Les fabricants de l’opinion publique disposent aujourd’hui des moyens performants modernes et atouts susceptibles  de rendre compte aux citoyens des qualités vertueuses ou malhonnêtes des candidats. Le premier atout ce sont les usages politiques des technologies de communication qui permettent à des fonctionnaires non encore corrompus de verser dans la presse les documents compromettants. Le deuxième atout, c’est l’existence sur le terrain des organisations de  transparence financière : l’Unité Centrale de Renseignements Financiers (l’UCREF),  l’Unité de Lutte contre la Corruption (l’ULCC) et enfin la transnationalisation des organisations de la société civile en Haïti en capacité d’exercer leur influence sur les pratiques de prédation et de corruption de la société haïtienne.

L’Unité de Lutte contre la Corruption (ULCC)
L’Unité de Lutte contre la Corruption (ULCC)

Pourtant ces atouts ne sont guère utilisés aujourd’hui ; alors que l’opinion publique demande des informations éclairées et fondamentales pour se faire une idée des qualités déterminantes du candidat le mieux placé.
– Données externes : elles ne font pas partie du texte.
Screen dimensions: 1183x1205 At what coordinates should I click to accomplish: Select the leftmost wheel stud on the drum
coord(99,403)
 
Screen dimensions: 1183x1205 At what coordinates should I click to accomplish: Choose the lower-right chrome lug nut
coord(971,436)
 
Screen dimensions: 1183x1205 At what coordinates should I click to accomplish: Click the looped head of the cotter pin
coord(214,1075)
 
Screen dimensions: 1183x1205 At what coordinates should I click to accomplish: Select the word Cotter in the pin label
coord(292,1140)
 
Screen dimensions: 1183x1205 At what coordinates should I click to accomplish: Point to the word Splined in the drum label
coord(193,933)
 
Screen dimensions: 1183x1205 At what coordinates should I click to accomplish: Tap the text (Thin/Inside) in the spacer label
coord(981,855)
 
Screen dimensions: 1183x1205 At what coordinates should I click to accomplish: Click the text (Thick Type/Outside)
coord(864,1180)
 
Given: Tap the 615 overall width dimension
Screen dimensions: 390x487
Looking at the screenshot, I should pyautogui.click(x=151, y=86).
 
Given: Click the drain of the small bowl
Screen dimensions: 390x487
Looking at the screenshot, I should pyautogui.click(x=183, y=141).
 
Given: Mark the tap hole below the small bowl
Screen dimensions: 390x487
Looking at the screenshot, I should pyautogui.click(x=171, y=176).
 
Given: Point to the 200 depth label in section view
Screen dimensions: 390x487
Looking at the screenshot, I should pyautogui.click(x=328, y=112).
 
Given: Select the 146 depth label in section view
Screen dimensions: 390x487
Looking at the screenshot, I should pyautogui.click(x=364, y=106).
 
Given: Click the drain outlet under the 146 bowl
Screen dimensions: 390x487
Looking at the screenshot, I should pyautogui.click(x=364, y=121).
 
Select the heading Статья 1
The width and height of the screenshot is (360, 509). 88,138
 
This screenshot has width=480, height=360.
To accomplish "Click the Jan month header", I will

Il suffit de lire les différentes interventions des simples citoyens sur différentes plateformes électroniques pour se rendre compte de la méfiance des citoyens aux médias et des élites qui les dirigent, tel un déploiement d’énergie volcanique, « un accès de fureur », un accès de folie, constitué par cette classe de citoyens qui renvoie dos à dos les journalistes timorés, pris de peur , préférant abrutir la masse de poncifs et d’analyses faciles. L’internet émerge ainsi, depuis la dernière campagne électorale, comme le seul média de désacralisation du rôle traditionnel des journalistes, de banalisation de l’information peu soumise aux canons du traitement des informations. L’internet ne met pas fin au journalisme: il l’ennoblit parce que celui-ci obéit à des exigences et des normes plus rigoureuses.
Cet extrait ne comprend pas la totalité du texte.